Dahlia Lithwhick’s opinion piece in Slate on today’s Supreme Court oral arguments in a disability accommodation case has a pretty striking item:
You’d have to look long and hard to find a civil rights plaintiff more deserving of empathy than George Lane. But then you’d also have to look long and hard to find five Supreme Court justices capable of manifesting empathy. Today is a triumph of mean-spirited grousing at the high court, all sung to the dolorous tune of “What do those handicapped people want from us anyway?” . . .
What [a sovereign immunity case, under the Court’s current sovereign immunity / 14th Amendment jurisprudence] always comes down to, in the end, is whether the justices care about the minority group whose rights are being violated. The court still worries about racial discrimination, and Chief Justice Rehnquist was won over by the plight of working mothers in last year’s big sovereign immunity case — Nevada Department of Human Resources v. Hibbs. But, sadly, the court just doesn’t seem to care very much about the disabled. It’s almost fair to say that they find the disabled annoying — at least that is the tenor of today’s session. . . .
Well, here’s a tip: When it’s “almost fair” to say something, that’s a good signal that it’s actually not fair to say it. (Otherwise, it would be “actually fair,” rather than “almost fair.”) No, there’s no evidence that the Justices find the disabled annoying. Rather, they’re trying to figure out how the longstanding state sovereign immunity principles interact with disabled rights statutes; one can answer that the sovereign immunity principles (which, incidentally, I don’t like either) can prevail without being annoyed by the group that the statute is trying to protect.
Another bit of evidence that the column is at most “almost fair” comes in the column’s discussion of the distinction between intentional discrimination and failure to accommodate:
Scalia starts: “It depends on what’s meant by discrimination. The handicapped not getting an elevator may not be a constitutional violation.” [Deputy Solicitor General Paul] Clement replies that when the handicapped can’t vote, that’s a fundamental right being burdened, and it should trigger strict judicial scrutiny. Rehnquist says that voting discrimination means “a person is not allowed to vote, as opposed to not being facilitated in being allowed to vote.”
Clement sees no difference. Nor do I. When groups are systematically barred from the polls, you have a constitutional problem whether you call it a denial or a refusal to facilitate. But Scalia contends that being “turned away because there is no elevator is not a constitutional violation.” He adds, “An inaccessible voting place means nothing at all. It merely means the state didn’t go out of its way to accommodate the handicapped.”
You know, just like the states didn’t go out of their way to integrate schools. Who are these people?
Actually, school segregation is an excellent example in Scalia’s favor. “The states didn’t go out of their way to integrate schools” is simply a mischaracterization of what many states did — many states did explicitly, by law, segregate schools. The uncontroversial examples of unconstitutional segregation come precisely from cases of explicit legal discrimination based on race.

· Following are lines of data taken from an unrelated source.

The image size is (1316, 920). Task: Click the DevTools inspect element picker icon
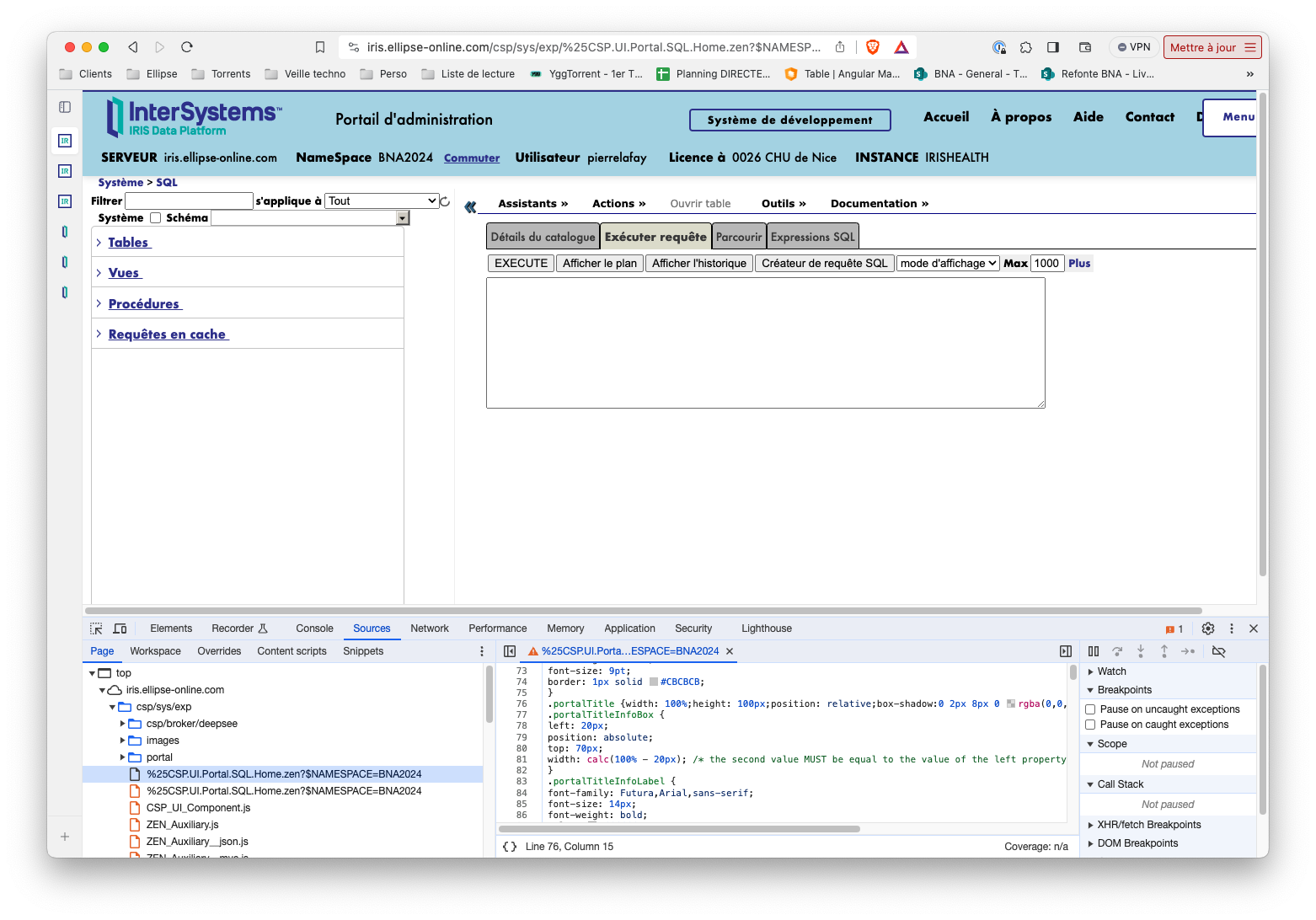[96, 628]
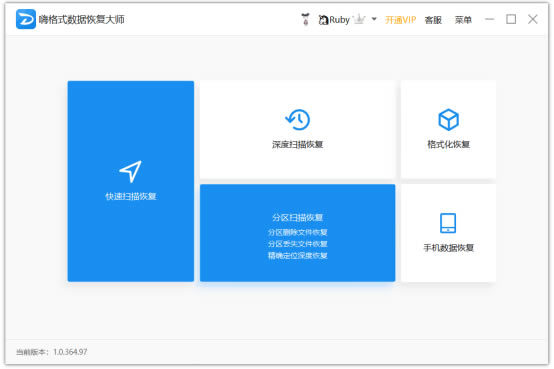Click the crown VIP badge icon
Screen dimensions: 554x369
(x=359, y=19)
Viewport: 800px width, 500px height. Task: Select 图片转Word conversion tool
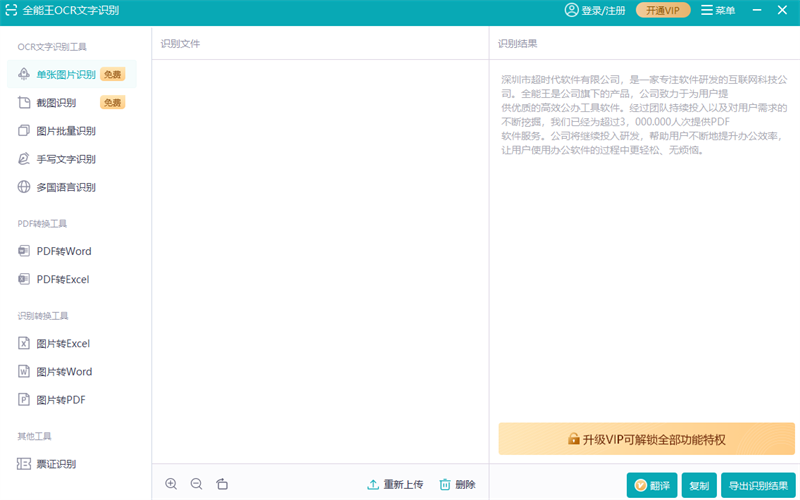[x=64, y=371]
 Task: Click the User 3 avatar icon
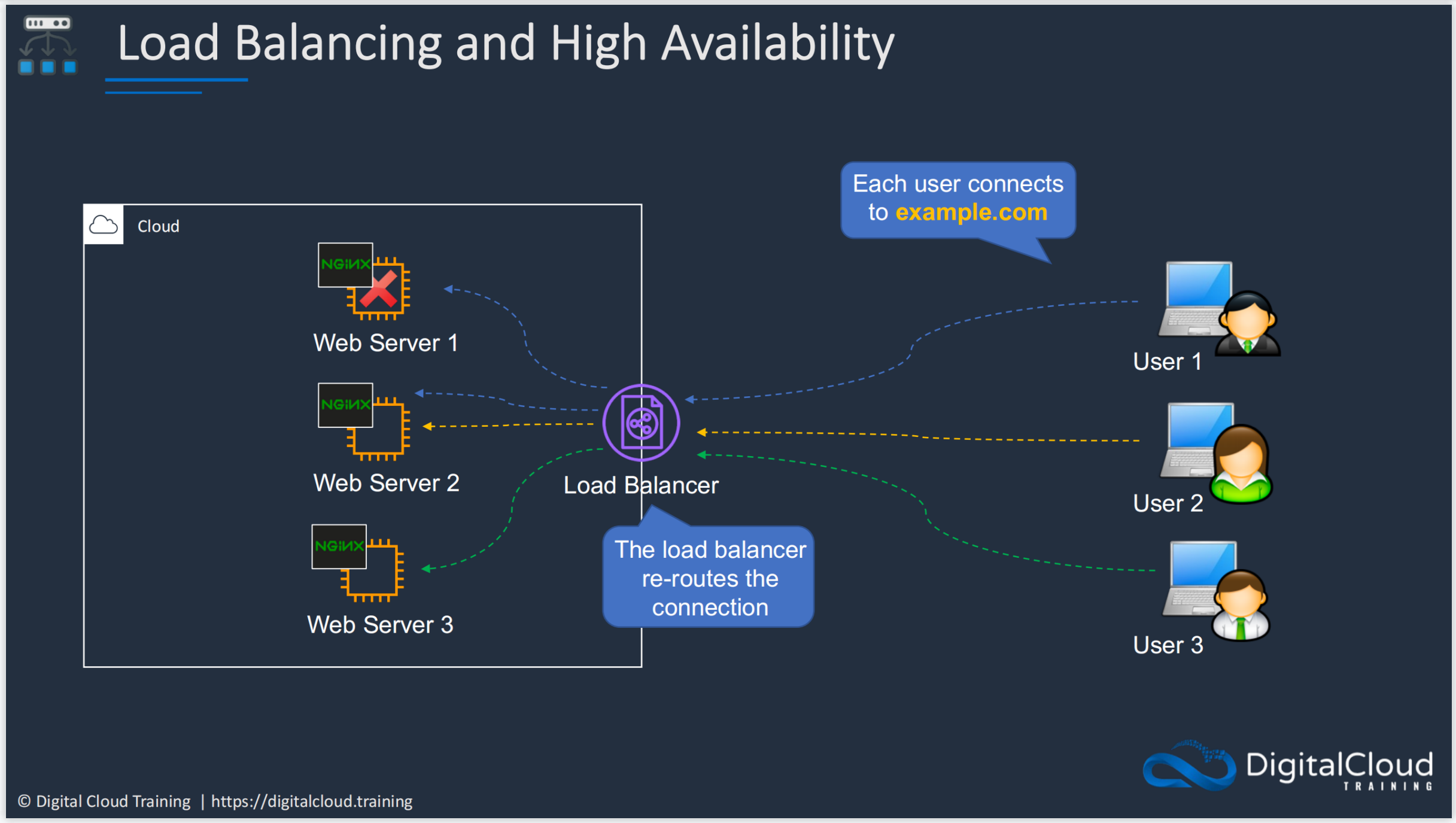point(1241,606)
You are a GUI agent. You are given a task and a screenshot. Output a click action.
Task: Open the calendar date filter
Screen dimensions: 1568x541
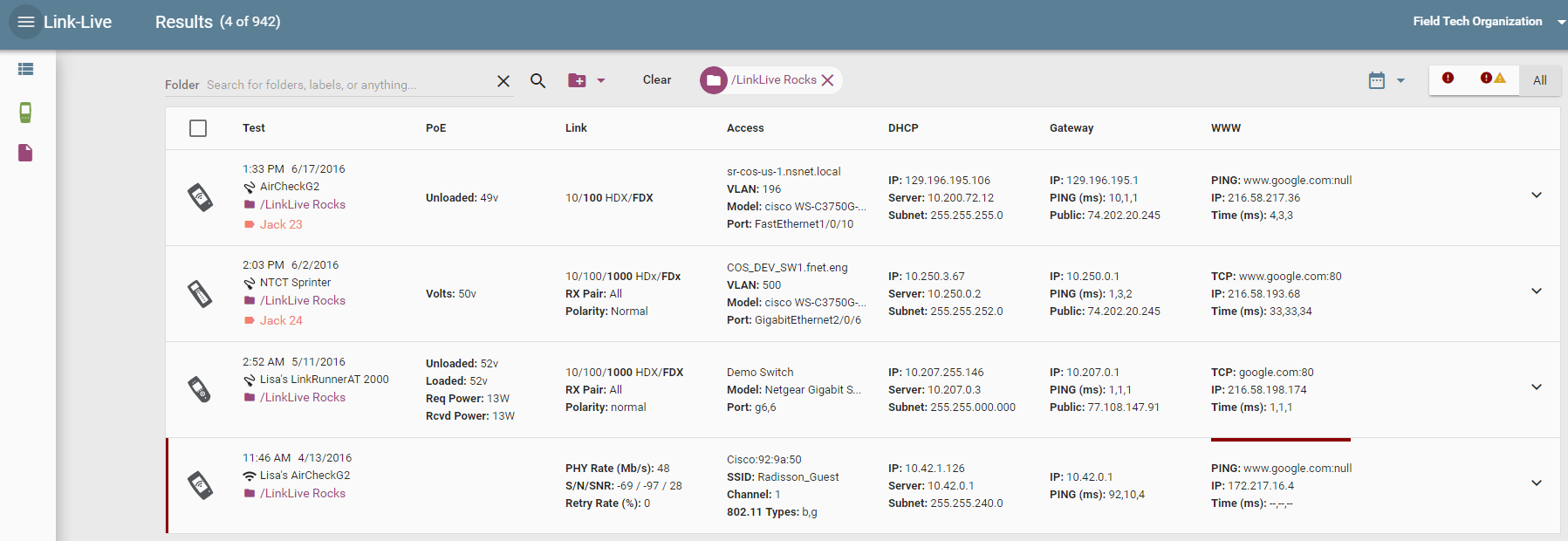(1377, 80)
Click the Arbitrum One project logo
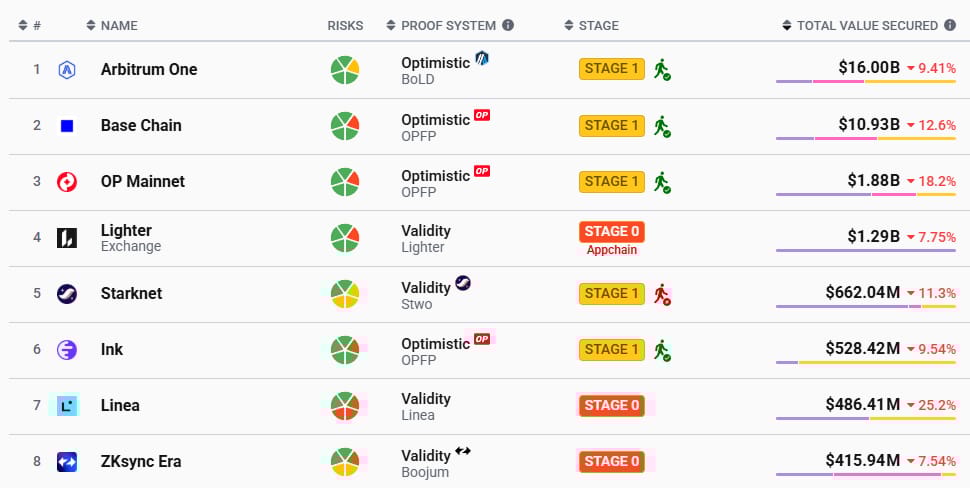 [67, 70]
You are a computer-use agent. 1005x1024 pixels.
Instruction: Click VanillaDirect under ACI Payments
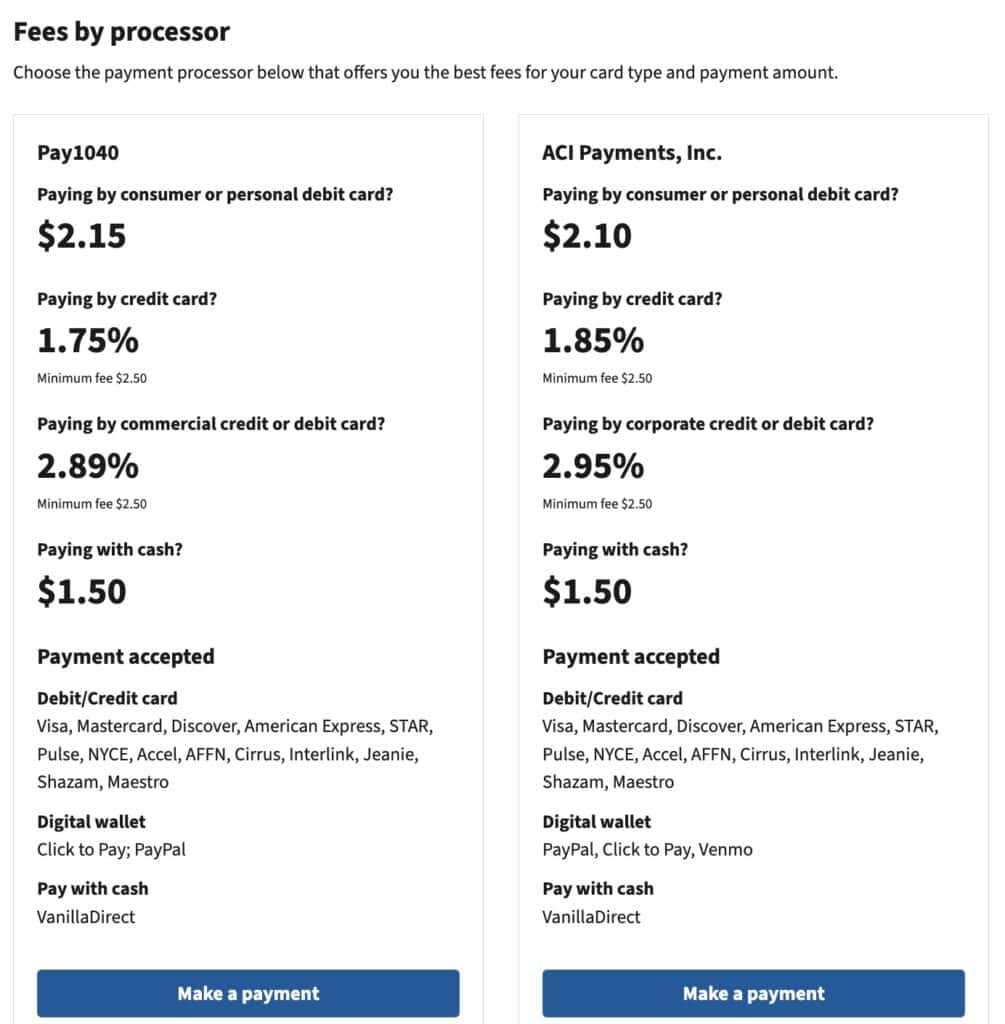(591, 916)
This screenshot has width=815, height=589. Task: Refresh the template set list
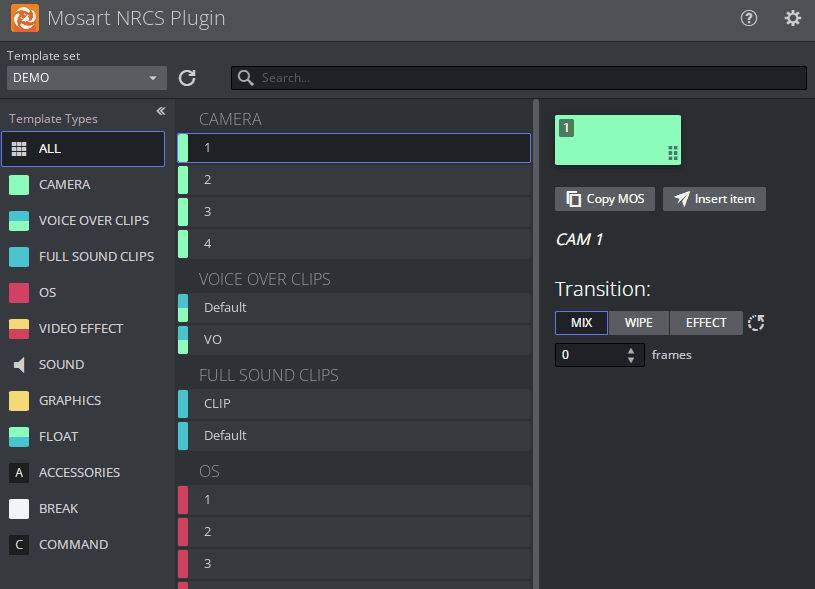click(x=187, y=78)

When you get to situations where the states really simply “didn’t go out of their way to integrate schools” — for instance, when there is residential segregation (not mandated by state law), so that some schools end up being mostly black, others mostly Hispanic, and others mostly white — the situation is much more controversial. Under current federal constitutional law, a state does not have a constitutional duty to “go out of [its] way to integrate” such schools. Some people argue that the state should have such a duty, either constitutional or statutory. But that’s a much more controversial question — certainly not the sort of issue one can just contemptuously dismiss with “Who are these people?”
Even opinion pieces about the Court work rather better, I think, when they take care with their analogies, and don’t haughtily condemn plausible distinctions with suggestions that all decent people must surely share the writer’s perspective. And when they strive to be actually fair, not almost fair.
UPDATE: Dahlia Lithwick, whose work I have often much admired, and whom I like a great deal personally, e-mails me with this:
One of the drawbacks to not having cameras at the court is that I can only assert, without good proof, that some of the justices (including Scalia) were so full of contempt for the disabled yesterday that it was shocking. Maybe the transcript will capture some of this, likely not.
You and I have disagreed before about questions of nuance and tone. They are tough to measure empirically. Part of my job is to report those things — subjective as they may seem.
This is a fair point — Lithwick was there, and I wasn’t. I am always quite skeptical when people infer others’ attitudes from tones of voice or facial expression. My sense is that such subjective inferences often reflect more the inferrer’s attitudes towards the other person, rather than the other person’s attitudes towards the subject. If I think that X is clearly in the right, then skepticism towards X’s legal position — especially expressed in an impassioned legal argument — can often be misperceived by me as contempt towards X. But perhaps my skepticism is overstated, at least in this case; I leave it to readers to decide.
FURTHER UPDATE: Another reader, who was also there, says he had a similar reaction to Lithwick’s, though as to only a couple of the Justices, not the Court generally. I stand by my skepticism, but I wanted to pass this along because it does strengthen Lithwick’s argument.